Quantum mechanics bases on states in the Hilbert space; these can be seen like vectors (representable in an orthonormal basis system), where a scalar product can be defined. If one multiplies two different vectors $a_i,b_j$, where the indices $i,j$ run over the complete Hilbert space basis by the scalar product

$<a_i,b_j> = c_{ij}$

one obtains a matrix $c_{ij}$. To obtain higher rank tensors you have to define first a new space of states, e.g. the states of the $L^p$ space with $p>2$. Moreover you have to define e.g. a generalized scalar product

$<a_i,b_j,c_k,...> = d_{ijk ...}$

with orthogonality conditions.

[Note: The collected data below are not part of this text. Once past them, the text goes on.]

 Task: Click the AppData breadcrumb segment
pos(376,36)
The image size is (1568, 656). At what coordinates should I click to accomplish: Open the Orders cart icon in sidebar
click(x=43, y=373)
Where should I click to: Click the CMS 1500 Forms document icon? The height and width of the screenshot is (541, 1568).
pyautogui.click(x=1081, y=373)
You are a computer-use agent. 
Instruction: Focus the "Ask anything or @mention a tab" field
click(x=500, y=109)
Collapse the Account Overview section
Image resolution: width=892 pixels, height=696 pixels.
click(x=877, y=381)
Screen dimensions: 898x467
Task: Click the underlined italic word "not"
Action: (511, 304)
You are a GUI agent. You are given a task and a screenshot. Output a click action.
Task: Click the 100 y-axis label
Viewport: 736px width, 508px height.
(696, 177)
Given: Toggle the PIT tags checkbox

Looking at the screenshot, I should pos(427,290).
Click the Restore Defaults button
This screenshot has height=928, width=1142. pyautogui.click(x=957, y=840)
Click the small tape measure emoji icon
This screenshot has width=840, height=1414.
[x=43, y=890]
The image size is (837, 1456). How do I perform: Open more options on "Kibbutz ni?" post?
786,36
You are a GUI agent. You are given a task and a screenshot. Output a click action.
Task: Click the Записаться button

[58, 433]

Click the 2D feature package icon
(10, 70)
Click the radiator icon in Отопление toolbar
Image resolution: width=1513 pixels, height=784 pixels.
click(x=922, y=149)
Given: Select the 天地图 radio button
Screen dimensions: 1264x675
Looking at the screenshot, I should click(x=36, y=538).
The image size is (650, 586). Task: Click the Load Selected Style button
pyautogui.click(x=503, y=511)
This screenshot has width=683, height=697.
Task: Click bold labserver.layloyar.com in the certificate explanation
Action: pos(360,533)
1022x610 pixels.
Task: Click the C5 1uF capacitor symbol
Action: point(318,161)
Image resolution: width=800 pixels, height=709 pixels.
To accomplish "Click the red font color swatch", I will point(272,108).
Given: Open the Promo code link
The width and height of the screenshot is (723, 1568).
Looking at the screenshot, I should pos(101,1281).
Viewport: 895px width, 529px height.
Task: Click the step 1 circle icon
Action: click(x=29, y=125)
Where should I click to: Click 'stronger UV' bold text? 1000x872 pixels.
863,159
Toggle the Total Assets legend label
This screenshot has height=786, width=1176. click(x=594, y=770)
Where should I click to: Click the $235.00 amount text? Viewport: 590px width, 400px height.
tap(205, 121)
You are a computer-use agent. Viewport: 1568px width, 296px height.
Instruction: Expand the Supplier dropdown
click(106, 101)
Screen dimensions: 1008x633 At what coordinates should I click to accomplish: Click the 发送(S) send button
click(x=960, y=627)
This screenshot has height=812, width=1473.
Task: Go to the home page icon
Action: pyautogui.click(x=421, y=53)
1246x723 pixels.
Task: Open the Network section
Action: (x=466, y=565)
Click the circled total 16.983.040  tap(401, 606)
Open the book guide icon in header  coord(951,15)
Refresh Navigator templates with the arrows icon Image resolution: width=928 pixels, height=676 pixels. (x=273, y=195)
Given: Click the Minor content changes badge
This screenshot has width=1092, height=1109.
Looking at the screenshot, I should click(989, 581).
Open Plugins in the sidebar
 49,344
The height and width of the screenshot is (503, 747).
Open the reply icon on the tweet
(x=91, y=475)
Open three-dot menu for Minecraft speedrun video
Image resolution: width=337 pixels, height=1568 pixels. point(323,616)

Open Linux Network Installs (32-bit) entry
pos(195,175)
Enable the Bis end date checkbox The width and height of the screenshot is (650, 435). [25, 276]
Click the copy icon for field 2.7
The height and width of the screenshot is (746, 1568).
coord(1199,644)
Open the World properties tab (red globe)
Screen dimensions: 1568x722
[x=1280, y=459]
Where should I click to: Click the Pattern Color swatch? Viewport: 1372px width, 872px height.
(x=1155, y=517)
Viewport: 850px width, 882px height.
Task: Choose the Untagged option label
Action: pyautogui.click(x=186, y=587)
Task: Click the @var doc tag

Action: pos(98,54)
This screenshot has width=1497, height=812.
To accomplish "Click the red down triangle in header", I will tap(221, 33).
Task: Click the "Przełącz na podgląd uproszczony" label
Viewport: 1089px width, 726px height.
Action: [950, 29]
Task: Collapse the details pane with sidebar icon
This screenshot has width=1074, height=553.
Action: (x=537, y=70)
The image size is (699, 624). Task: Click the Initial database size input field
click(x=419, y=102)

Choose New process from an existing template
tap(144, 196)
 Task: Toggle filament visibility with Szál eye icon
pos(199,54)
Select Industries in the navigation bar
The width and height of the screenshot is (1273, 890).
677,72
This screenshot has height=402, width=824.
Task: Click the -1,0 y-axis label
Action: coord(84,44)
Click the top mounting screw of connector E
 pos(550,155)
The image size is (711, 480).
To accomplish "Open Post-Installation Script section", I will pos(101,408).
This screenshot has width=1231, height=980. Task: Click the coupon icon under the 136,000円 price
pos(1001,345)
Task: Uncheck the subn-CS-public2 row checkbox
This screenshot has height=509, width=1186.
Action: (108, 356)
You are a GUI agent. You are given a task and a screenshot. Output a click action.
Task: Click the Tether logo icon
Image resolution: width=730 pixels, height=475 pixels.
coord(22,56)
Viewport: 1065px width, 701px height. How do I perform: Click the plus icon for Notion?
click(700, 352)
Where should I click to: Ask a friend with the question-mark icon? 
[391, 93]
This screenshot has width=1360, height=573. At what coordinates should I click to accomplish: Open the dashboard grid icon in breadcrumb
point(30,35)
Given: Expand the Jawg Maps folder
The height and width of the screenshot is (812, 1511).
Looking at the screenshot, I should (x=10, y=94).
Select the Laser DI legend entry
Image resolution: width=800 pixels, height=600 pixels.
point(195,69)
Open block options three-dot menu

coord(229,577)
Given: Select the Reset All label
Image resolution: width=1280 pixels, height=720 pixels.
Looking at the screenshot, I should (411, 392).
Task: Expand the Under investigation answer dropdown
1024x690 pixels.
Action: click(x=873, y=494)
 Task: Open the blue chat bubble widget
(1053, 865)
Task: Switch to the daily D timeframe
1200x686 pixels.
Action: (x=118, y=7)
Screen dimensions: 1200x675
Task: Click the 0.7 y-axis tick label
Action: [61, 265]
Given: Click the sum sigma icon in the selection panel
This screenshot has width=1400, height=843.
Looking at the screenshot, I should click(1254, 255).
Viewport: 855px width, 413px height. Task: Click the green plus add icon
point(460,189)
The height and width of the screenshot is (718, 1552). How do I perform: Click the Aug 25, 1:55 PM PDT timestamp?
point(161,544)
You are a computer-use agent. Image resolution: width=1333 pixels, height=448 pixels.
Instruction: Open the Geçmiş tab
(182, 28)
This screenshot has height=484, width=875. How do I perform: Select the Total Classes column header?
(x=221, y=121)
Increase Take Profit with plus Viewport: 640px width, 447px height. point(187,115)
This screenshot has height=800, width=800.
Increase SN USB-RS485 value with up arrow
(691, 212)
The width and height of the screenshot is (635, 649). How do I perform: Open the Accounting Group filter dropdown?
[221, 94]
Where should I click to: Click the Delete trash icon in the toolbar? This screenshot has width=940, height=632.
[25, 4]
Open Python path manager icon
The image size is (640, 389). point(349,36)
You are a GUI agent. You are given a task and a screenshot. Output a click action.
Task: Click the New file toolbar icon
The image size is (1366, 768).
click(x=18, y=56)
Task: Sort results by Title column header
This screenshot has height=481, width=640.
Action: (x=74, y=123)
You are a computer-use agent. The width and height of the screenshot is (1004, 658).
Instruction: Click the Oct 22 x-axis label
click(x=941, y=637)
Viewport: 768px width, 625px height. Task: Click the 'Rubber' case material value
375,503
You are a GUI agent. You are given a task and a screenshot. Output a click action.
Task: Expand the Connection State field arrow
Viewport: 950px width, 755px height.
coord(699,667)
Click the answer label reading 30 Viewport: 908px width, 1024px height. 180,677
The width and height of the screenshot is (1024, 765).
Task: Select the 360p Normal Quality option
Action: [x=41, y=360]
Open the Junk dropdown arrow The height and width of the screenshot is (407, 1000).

Suppose you can generalize the spectral theorem as follows:

$H = \sum_{\lambda \in \Gamma} H_{\gamma} e_\gamma$

where $H$ is an operator, $H_\lambda$ the eigenvalues of it, $\Gamma$ the generalized spectrum and $e_\gamma$ a generalized projector on the eigenstate basis. You will compute now products like $e_\gamma(t) e_\lambda(t+dt)$ with time coordinate $t$. Such products you have to define and in general, these are some higher rank tensors.

At the end you will get a path integral very similar to the ordinary one, but with integrals over the generalized state basis (due to insertion of the $\sum_{\lambda \in \Gamma}$). However, if such a spectral theorem can not be applied, the path integral cannot be defined rigorously.